Stated task:
Swap "checkbox" for "toggle" in the entries from the line containing "You are a computer-use agent. The" through the line containing "Select the Home", both included. Return only those lines, otherwise unchanged.

[START OF Data lines]

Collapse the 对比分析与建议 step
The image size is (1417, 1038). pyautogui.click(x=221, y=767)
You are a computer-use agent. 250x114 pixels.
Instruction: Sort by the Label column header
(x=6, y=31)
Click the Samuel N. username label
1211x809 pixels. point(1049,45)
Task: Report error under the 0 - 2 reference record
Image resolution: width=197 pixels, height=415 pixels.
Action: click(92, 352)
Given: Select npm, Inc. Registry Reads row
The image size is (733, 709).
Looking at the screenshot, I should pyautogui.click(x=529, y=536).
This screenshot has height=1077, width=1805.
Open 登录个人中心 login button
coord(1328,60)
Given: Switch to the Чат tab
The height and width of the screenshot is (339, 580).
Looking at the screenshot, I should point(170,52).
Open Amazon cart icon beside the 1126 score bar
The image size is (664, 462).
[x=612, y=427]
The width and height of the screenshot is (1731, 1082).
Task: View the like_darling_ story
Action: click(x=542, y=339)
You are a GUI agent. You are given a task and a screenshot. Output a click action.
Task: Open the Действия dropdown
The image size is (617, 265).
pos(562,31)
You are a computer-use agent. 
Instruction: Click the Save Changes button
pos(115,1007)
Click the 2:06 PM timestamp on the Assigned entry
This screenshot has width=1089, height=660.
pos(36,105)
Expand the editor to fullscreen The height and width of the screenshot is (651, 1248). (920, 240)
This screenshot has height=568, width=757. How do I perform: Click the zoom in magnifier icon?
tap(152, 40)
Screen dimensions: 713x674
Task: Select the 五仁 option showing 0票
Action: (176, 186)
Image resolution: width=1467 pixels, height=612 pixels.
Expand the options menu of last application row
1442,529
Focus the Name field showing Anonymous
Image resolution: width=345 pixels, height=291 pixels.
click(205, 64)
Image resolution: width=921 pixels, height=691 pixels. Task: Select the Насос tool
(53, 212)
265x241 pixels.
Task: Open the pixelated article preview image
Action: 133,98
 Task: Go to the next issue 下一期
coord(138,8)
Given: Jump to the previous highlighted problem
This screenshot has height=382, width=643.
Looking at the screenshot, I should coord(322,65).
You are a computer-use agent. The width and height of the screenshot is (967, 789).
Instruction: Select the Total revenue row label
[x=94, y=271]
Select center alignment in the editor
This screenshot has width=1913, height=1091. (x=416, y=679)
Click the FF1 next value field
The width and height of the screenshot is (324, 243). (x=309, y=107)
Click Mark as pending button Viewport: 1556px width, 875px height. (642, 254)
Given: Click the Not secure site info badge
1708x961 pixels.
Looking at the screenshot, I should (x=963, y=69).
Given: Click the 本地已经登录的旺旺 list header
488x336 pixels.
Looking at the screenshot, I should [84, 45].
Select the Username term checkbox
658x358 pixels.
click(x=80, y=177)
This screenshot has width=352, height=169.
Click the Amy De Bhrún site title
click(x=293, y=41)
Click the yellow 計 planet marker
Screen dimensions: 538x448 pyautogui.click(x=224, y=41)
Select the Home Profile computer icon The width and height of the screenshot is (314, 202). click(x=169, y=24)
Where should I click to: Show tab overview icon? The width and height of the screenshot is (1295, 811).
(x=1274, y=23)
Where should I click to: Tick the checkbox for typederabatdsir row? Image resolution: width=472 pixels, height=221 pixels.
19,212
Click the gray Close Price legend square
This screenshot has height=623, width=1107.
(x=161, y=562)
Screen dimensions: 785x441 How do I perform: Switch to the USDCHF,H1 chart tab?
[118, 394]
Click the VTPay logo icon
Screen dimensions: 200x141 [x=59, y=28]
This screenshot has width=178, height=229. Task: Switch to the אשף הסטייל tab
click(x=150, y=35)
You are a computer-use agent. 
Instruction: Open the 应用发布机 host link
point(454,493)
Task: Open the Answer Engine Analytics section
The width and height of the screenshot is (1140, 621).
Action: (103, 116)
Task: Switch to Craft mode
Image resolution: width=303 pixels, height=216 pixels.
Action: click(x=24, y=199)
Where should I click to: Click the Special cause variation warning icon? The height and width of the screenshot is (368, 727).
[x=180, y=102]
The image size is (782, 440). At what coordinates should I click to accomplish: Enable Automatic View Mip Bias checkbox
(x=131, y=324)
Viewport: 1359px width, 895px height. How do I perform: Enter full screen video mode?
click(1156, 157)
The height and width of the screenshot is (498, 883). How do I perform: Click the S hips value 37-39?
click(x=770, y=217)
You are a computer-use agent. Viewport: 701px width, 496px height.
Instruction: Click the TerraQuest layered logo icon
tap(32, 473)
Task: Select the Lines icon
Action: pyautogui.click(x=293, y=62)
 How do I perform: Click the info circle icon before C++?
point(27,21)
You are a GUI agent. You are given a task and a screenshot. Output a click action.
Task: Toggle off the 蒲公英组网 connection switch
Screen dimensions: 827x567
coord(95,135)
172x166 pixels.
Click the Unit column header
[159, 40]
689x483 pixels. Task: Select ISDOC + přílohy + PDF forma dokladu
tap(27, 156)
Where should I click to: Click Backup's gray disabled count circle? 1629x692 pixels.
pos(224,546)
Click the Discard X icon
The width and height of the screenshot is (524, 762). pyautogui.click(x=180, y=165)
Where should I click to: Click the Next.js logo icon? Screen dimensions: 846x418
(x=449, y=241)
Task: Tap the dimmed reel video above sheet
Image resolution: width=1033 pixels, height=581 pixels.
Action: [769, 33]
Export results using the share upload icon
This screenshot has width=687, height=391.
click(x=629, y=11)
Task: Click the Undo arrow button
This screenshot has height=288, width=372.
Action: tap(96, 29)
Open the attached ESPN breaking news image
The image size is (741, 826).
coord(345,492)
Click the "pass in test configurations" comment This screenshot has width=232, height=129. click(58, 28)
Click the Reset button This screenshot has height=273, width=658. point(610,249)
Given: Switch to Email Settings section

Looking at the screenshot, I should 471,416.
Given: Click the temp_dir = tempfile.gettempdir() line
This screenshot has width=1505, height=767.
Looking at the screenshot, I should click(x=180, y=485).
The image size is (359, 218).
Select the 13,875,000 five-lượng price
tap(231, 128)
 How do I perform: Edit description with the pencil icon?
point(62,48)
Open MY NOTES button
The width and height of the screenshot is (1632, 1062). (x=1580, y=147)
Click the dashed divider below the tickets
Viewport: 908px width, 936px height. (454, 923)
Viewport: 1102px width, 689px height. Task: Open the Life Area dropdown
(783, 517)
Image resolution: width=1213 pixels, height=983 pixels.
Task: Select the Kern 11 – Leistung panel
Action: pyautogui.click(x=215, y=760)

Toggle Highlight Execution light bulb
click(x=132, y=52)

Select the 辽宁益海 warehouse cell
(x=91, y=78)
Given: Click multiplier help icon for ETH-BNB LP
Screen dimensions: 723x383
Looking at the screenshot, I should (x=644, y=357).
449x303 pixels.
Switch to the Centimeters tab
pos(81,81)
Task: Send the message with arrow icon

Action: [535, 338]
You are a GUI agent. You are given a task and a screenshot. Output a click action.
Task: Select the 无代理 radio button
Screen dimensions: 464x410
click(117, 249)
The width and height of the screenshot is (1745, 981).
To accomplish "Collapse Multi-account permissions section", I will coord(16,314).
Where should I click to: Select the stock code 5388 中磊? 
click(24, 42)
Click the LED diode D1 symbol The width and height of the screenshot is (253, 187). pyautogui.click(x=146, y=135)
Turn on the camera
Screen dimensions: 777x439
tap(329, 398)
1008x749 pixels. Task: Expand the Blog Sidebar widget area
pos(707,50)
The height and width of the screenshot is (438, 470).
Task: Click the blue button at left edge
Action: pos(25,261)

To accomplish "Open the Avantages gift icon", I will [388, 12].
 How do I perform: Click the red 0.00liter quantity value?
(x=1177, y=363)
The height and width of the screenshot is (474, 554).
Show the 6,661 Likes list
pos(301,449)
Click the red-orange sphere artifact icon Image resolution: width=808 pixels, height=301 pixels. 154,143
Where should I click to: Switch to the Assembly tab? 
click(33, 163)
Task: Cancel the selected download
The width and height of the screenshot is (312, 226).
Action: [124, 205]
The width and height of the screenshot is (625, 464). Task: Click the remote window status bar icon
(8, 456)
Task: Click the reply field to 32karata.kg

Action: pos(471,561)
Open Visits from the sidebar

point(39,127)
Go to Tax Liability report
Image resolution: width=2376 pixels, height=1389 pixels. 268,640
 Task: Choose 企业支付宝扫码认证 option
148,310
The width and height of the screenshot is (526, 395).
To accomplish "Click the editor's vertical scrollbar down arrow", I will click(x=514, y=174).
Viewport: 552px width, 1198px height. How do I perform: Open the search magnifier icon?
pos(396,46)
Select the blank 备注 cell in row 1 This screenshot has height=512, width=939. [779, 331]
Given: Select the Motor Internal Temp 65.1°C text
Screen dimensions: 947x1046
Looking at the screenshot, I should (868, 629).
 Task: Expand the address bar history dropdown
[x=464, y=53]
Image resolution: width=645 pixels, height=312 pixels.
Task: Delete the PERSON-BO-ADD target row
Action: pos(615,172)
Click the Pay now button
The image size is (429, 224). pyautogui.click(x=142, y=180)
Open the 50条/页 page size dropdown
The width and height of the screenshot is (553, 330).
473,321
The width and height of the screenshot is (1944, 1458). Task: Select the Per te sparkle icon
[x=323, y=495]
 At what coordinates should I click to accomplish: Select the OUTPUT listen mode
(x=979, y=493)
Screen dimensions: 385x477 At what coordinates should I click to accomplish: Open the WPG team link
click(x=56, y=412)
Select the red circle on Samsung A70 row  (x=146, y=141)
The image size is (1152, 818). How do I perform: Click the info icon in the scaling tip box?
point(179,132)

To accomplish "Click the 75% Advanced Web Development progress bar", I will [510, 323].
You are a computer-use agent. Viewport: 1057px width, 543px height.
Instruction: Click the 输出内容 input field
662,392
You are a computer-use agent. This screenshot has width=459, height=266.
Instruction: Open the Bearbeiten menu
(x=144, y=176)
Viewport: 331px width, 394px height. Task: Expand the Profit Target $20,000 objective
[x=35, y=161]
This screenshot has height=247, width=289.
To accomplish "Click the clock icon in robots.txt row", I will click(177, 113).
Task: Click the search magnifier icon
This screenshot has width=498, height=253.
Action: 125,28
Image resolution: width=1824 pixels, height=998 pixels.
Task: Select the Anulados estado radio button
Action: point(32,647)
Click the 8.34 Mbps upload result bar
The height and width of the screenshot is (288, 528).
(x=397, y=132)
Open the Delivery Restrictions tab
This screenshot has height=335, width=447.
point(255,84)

[END OF Data lines]

Output below:
You are a computer-use agent. The width and height of the screenshot is (967, 789).
Instruction: Select the Total revenue row label
[x=94, y=271]
Select center alignment in the editor
This screenshot has width=1913, height=1091. (x=416, y=679)
Click the FF1 next value field
The width and height of the screenshot is (324, 243). (x=309, y=107)
Click Mark as pending button Viewport: 1556px width, 875px height. (642, 254)
Given: Click the Not secure site info badge
1708x961 pixels.
Looking at the screenshot, I should (x=963, y=69).
Given: Click the 本地已经登录的旺旺 list header
488x336 pixels.
Looking at the screenshot, I should [84, 45].
Select the Username term toggle
658x358 pixels.
click(x=80, y=177)
This screenshot has width=352, height=169.
Click the Amy De Bhrún site title
click(x=293, y=41)
Click the yellow 計 planet marker
Screen dimensions: 538x448 pyautogui.click(x=224, y=41)
Select the Home Profile computer icon The width and height of the screenshot is (314, 202). click(x=169, y=24)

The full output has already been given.